MUI Jatim Resmi Keluarkan Fatwa Halal Vaksin AstraZeneca, Ini Penjelasannya

Makruf mengakui MUI Pusat masih berpedoman bahwa selama masih bersentuhan dengan benda najis tetap dikategorikan najis. Itu dalam satu pendapat ulama kalangan Syafi'iyah. Sementara dalam kalangan ulama madzhab Hanafi, andaikan meskipun sudah terjadi persentuhan, tetapi karena sudah beralih fungsi, dalam bahasanya sudah berganti berubah, maka tidak najis.
"Contohnya dari anggur menjadi khamr, minuman keras, lalu menjadi barang cuka. Awalnya adalah suci menjadi najis, lalu menjadi suci lagi. Maka analogi kami dari MUI Jatim, yang awalnya virus itu adalah barang suci kemudian ada tripsin, kecampuran dengan benda najis, setelah ini diangkat kemudian menjadi vaksin, maka sudah menjadi halal lagi, menjadi suci lagi dan kita tidak perlu ragu lagi," ujarnya.

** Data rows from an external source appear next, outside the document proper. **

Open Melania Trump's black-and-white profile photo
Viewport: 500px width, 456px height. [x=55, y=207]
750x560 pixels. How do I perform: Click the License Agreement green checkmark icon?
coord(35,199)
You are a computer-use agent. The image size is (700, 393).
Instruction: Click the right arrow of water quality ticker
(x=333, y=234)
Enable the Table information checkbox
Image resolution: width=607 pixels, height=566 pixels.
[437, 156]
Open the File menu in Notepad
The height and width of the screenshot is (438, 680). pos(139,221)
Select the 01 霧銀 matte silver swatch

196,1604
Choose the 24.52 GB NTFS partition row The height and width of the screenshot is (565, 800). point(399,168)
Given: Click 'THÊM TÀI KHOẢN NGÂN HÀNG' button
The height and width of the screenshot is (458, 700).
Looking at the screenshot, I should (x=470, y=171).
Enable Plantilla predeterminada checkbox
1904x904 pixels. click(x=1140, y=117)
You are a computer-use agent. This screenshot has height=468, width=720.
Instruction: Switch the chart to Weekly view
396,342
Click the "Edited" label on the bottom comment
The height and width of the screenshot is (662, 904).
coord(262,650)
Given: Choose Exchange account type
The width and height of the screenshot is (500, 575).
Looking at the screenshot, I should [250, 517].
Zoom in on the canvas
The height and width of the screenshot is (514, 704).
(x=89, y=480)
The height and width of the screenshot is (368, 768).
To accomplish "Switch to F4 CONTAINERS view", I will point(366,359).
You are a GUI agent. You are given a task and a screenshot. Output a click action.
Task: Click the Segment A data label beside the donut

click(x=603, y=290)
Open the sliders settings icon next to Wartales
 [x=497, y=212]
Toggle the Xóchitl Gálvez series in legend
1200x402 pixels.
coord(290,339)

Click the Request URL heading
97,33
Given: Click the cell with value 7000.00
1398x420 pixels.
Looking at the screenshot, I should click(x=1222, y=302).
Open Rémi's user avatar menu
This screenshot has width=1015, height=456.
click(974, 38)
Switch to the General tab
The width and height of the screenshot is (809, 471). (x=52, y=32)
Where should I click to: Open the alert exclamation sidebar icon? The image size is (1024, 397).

Pendapat tersebut kata Makruf, sejalan dengan MUI Pusat pada kesimpulan akhir. Sama-sama boleh. Hanya saja menurut MUI Pusat bolehnya karena darurat. "Tetapi, bagi MUI Jatim bukan karena darurat, ya, karena memang tidak sampai menjadi najis dan memang diperbolehkan," katanya
Kasus tersebut seperti saat vaksin meningitis ketika akan haji dan umrah. Selama ini tidak pernah ada yang mempermasalahkan itu. Semua menerima itu, kemudian tetap menjalankan ibadah haji dan umrah. Padahal saat ke Mekkah daruratnya tidak sama seperti kedaruratan di masa pandemi ini.